Pertanyaan =>
Menurut berita tentang Komjen Oegroseno di bawah, kenapa beberapa ide dicetuskan untuk mengubah budaya yang ada di Polri?

Cuplikan halaman =>

------------

Gebrakan 'Anak Kolong' di Markas Polri

Gebrakan 'Anak Kolong' di Markas Polri

- detikNews
Kamis, 05 Sep 2013 13:17 WIB
Gebrakan Anak Kolong di Markas Polri
Komjen Oegroseno (Foto: Ari Saputra/detikcom)
Jakarta - Komjen Oegroseno resmi memangku jabatan Wakil Kapolri sejak awal Agustus 2013 lalu. Belum dua bulan menjabat, mantan Kepala Badan Pemeliharaan Keamanan (Kabaharkam) Polri ini berupaya membuat gebrakan ke dalam tubuh Korps Bhayangkara.

Beberapa ide dicetuskan untuk merubah budaya yang ada di Polri. Langkah itu dilakukan karena dinilainya jurang pemisah antara masyarakat dan kepolisian makin melebar. Ini terlihat dari tidak percayanya masyarakat dalam proses hukum yang dilakukan kepolisian.

------------

Bahan =>
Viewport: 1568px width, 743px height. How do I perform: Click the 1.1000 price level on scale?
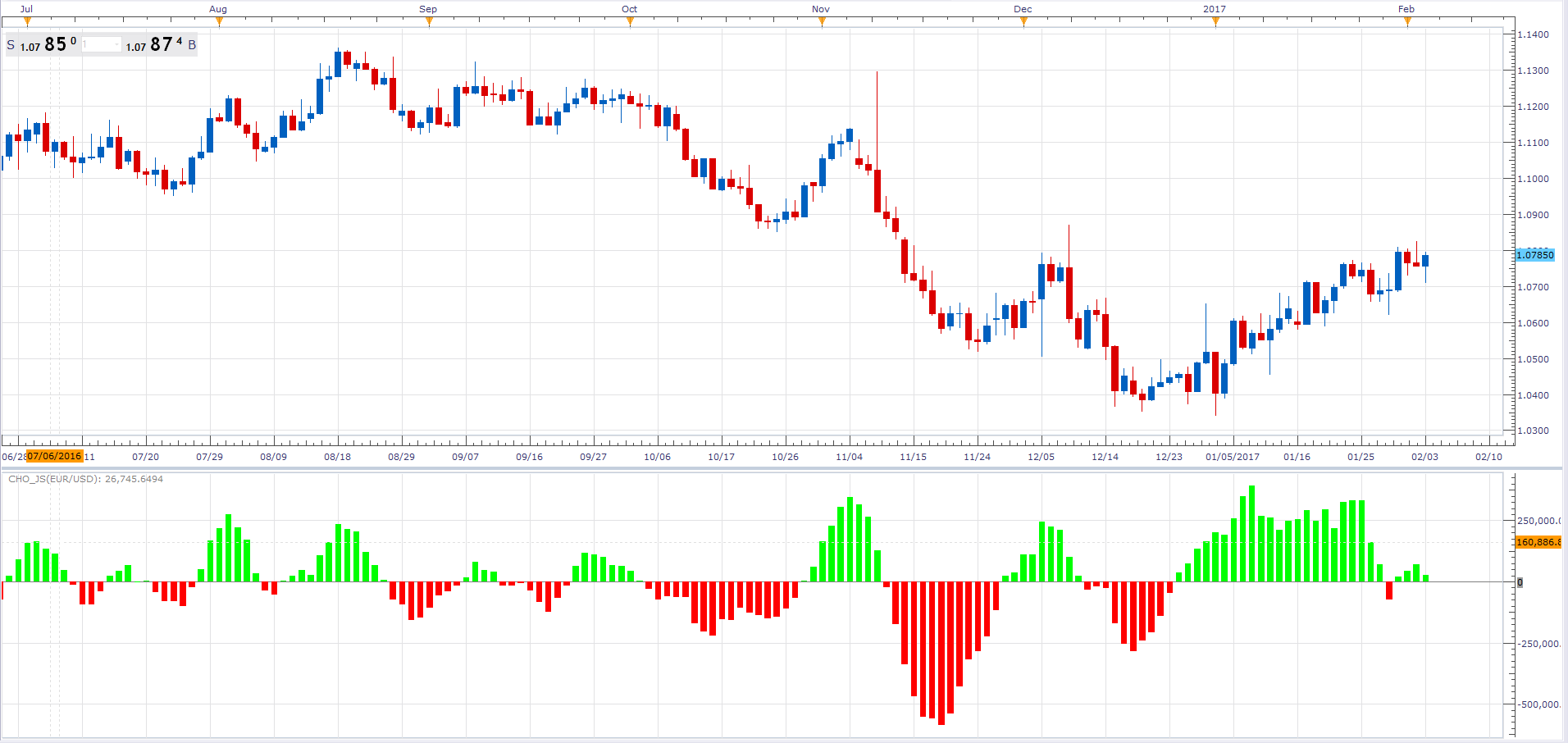coord(1533,179)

------------

Jawaban =>
Karena dia menilai jurang pemisah antara masyarakat dan kepolisian makin melebar. Hal itu terlihat dari masyarakat yang tidak percaya pada proses hukum yang dilakukan kepolisian.